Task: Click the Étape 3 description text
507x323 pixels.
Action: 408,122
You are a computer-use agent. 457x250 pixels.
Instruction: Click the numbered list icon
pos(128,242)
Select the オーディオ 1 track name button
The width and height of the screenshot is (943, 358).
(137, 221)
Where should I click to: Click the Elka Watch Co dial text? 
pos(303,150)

...

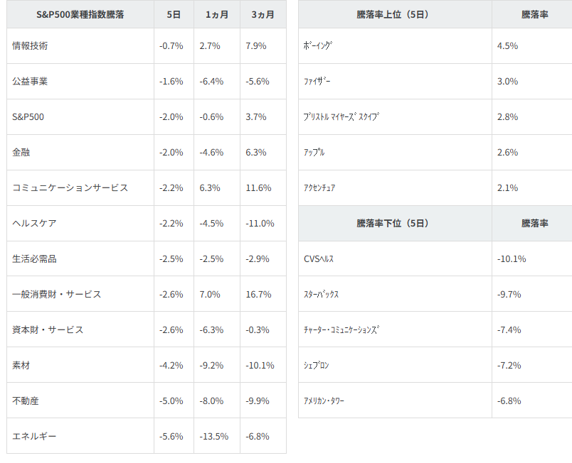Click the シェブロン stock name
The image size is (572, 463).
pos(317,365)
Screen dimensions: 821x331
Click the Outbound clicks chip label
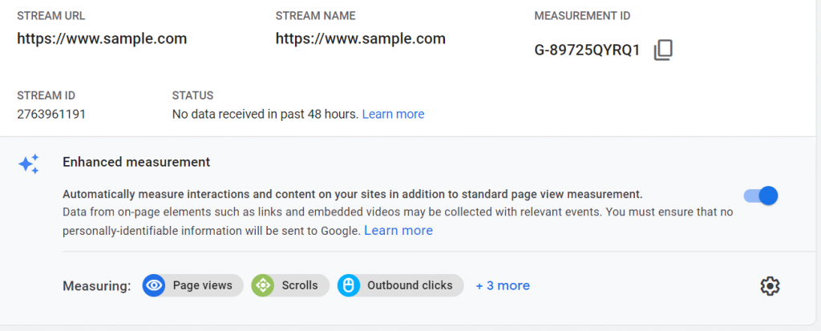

▸ **ABOUT THIS EXERCISE**
Using the data above, print exactly the lines from the line that contains "Screen dimensions: 821x331" through the line that contains "Click the Outbound clicks chip label", with both included.

▸ **YOUR RESPONSE**
Screen dimensions: 821x331
Click the Outbound clicks chip label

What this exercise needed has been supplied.